Le Département d'État américain, dirigé par Marco Rubio, a félicité l'entrée de l'État portugais dans le capital de la REN (Redes Energéticas Nacionais), l'entreprise responsable du transport d'électricité et de gaz. En août, l'État a acheté 14 % de la compagnie pour 380 millions d'euros, incluant une prime de 55 millions, à une société d'investissement détenue par le propriétaire de Zara, Amancio Ortega.

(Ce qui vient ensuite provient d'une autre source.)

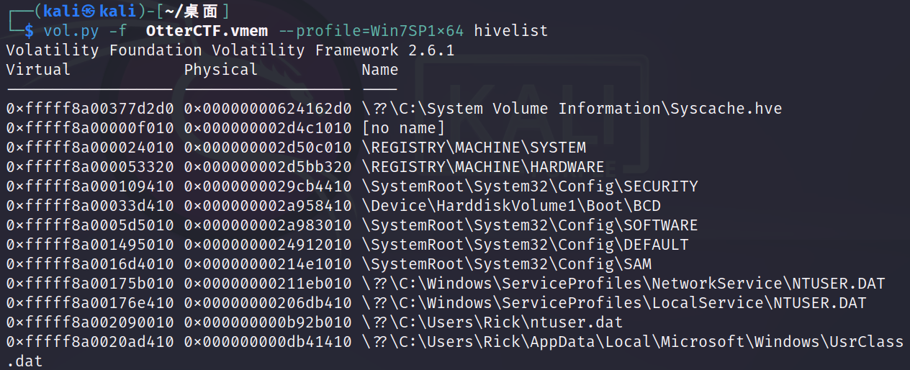The image size is (910, 370).
Task: Click the --profile=Win7SP1x64 argument
Action: 381,31
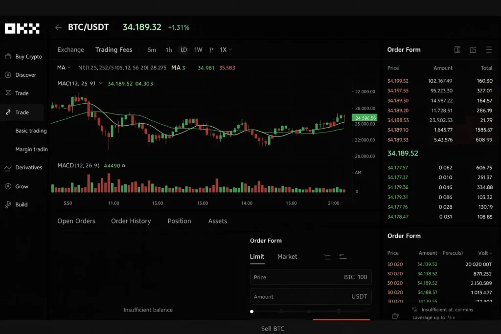
Task: Open the OKX home via the logo
Action: click(22, 28)
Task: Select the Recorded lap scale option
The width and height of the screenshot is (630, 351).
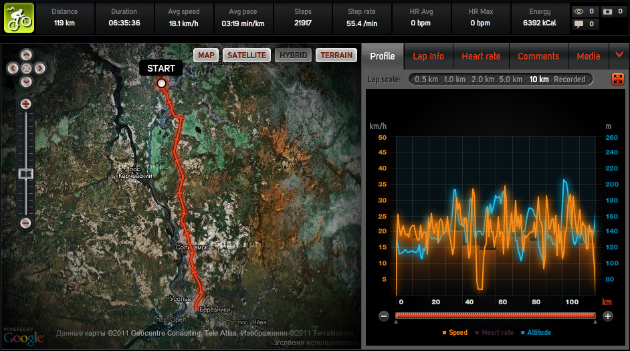Action: 569,79
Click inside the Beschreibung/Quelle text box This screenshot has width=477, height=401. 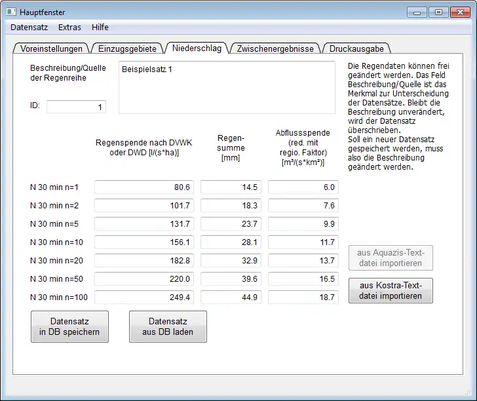tap(227, 88)
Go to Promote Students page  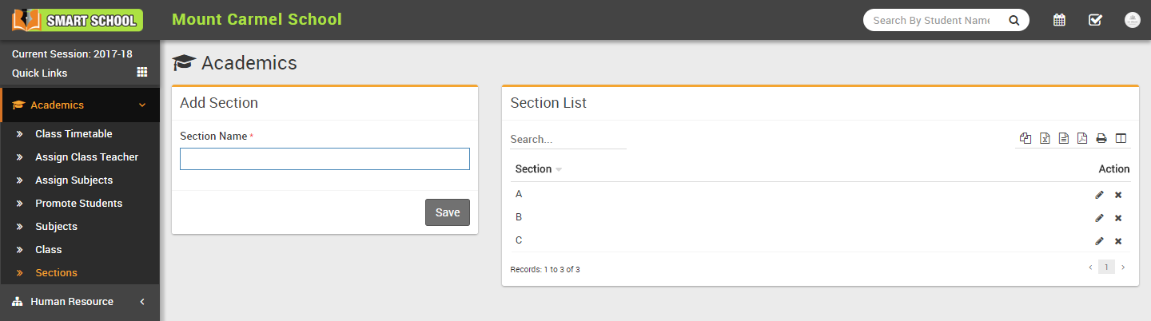pyautogui.click(x=78, y=204)
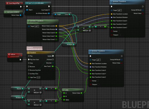Click the Lerp Return Value green pin
This screenshot has height=109, width=149.
coord(81,93)
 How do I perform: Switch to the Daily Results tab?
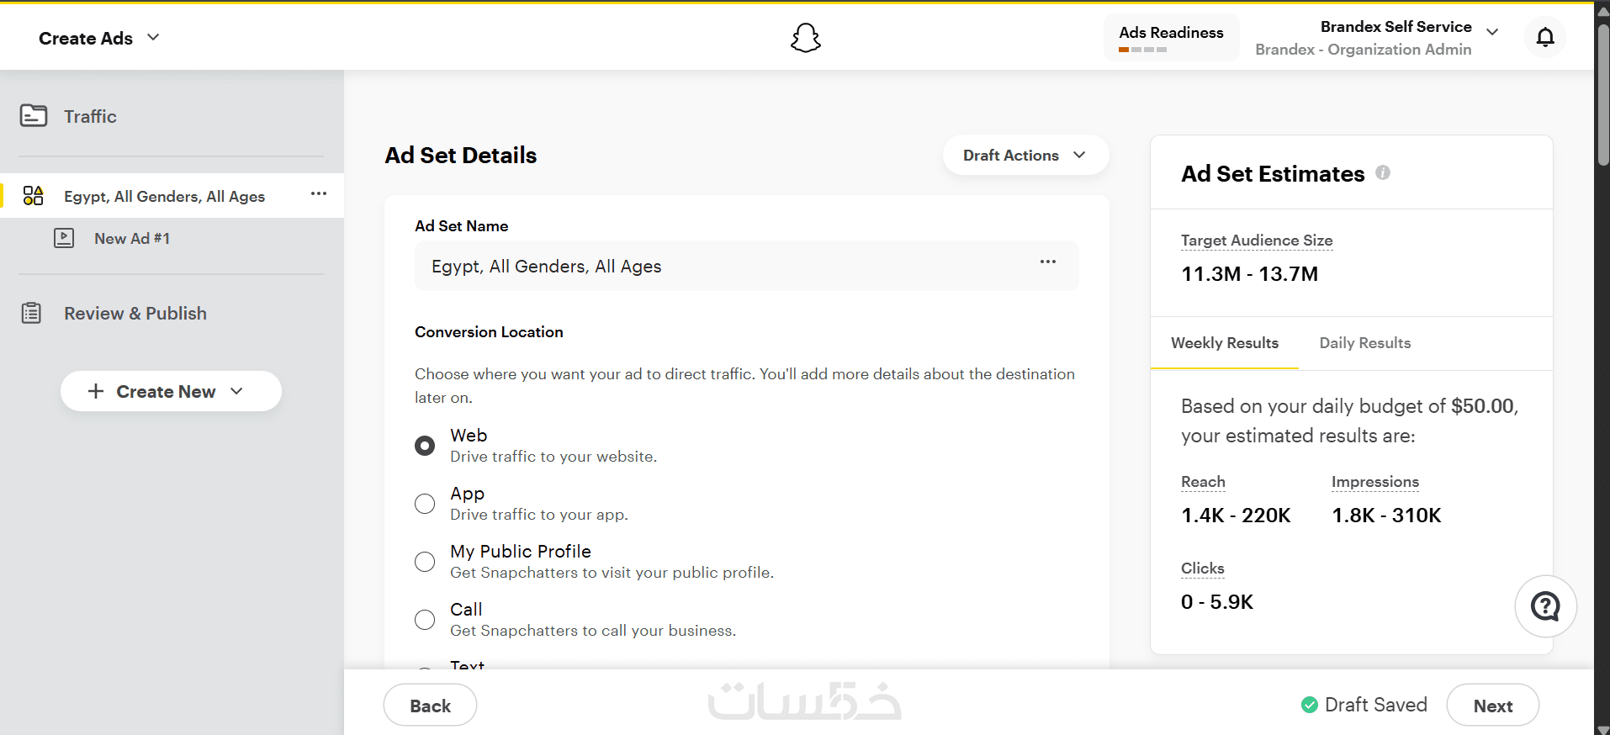[x=1364, y=343]
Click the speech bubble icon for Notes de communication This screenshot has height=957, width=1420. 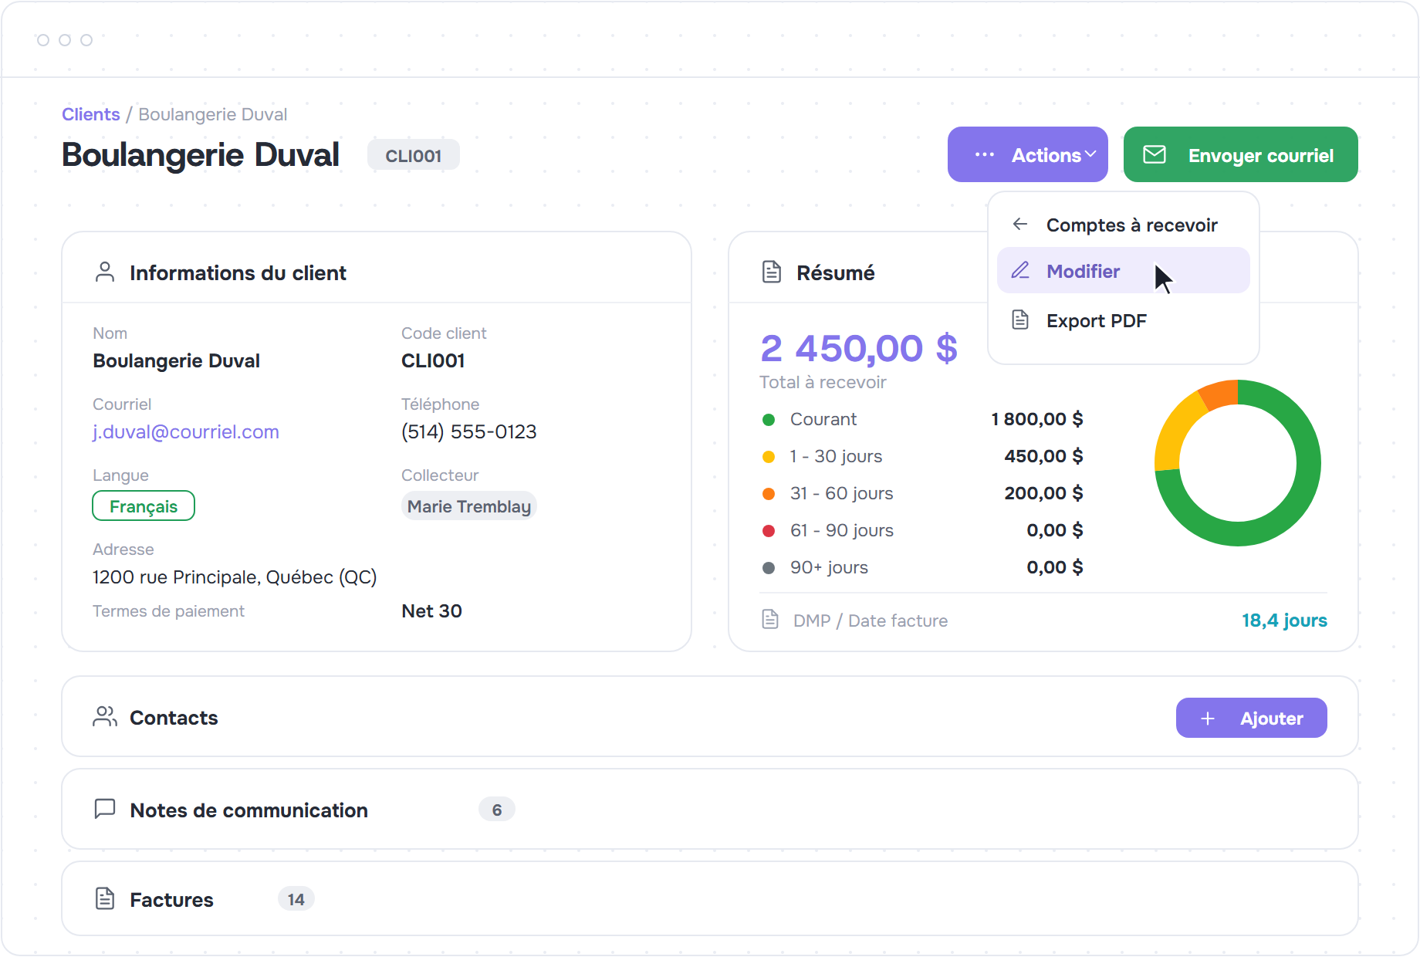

Washington a surveillé attentivement l'entrée des entreprises d'État chinoises dans le capital des entreprises énergétiques portugaises comme la REN et EDP au cours de la dernière décennie.
Le porte-parole du Département d'État a déclaré que « la sécurité énergétique est la sécurité nationale » et que le Portugal prenait des mesures importantes pour renforcer la résilience de ses infrastructures critiques. Le ministère a souligné que la confiance est importante lorsqu'il s'agit d'infrastructures critiques, y compris en ce qui concerne les propriétaires et les contrôleurs des systèmes qui maintiennent l'électricité et l'économie connectées.
Le nouvel ambassadeur des États-Unis au Portugal, John Arrigo, avait déjà critiqué les entreprises chinoises lors de son audience de nomination au Sénat en juillet 2025, se demandant s'il était correct que des entreprises chinoises soient propriétaires d'entreprises énergétiques au Portugal.
Le Portugal était le seul des 27 États membres de l'Union européenne qui ne détenait pas de participation dans l'opérateur national du réseau de transport. Le gouvernement de Luís Montenegro a défendu la décision comme essentielle pour accélérer les investissements dans le réseau électrique pour les projets d'énergie renouvelable. La ministre Maria da Graça Carvalho a révélé que l'exécutif préparait cet achat depuis 2024 et avait abordé ce sujet lors d'une visite officielle en Chine en septembre 2025, ayant garanti qu'ils n'avaient pas eu de problèmes avec le fait qu'un actionnaire soit une entreprise publique chinoise.